The Spark: Why Even Do This?
Network security is, at its heart, a massive pattern recognition puzzle. Attackers leave fingerprints everywhere — weird packet sizes, suspicious timing, oddly shaped data flows. The catch? These clues are buried under mountains of perfectly normal “someone’s watching YouTube” traffic, and they change all the time.
Classic rule-based systems are fine, but they’re a bit like a guard dog that only barks at people wearing the exact same hat as the last burglar. Machine learning, on the other hand, can learn the subtle statistical vibe of “everything’s fine” versus “something is definitely off.”
That sounded like a fun experiment. So I grabbed a dataset, fired up a Jupyter notebook, and went to work.
You can find all the code on GitHub if you want to follow along or poke holes in my methodology (feedback welcome!).
The Playground: 2.8 Million Network Flows
For data, I used the CICIDS 2017 dataset — a week-long capture of real network traffic where security researchers were actively staging different attacks alongside normal activity.
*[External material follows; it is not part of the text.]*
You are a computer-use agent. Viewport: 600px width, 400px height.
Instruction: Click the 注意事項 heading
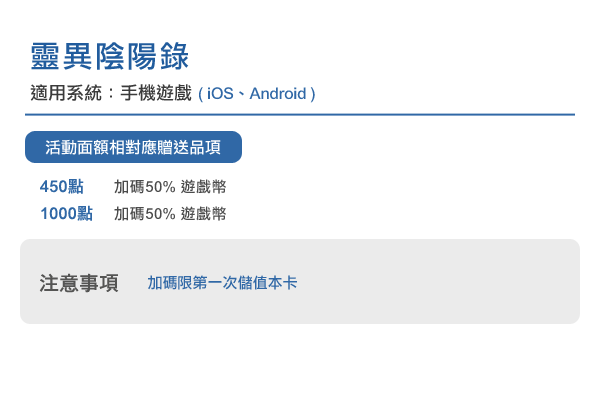79,283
The numbers are huge: over 2.8 million network flows, each packed with features like:
- Packet lengths and timing
- Flow duration
- Forward and backward packet statistics
- Inter-arrival times
And the best part — every single flow is labeled as BENIGN or one of 14 different attack types (DDoS, Port Scan, SQL Injection… the whole villain roster).
Poking Around: The Detective Phase
Before letting any algorithm loose on the data, I wanted to actually understand what I was looking at. This turned out to be the most interesting part.
A Lopsided World
First fun fact: the dataset is overwhelmingly benign traffic. Which makes total sense — most real networks are boring most of the time. But it immediately means a model that just shrugs and says “looks fine to me” for every single packet would score high on accuracy while being spectacularly useless. Noted.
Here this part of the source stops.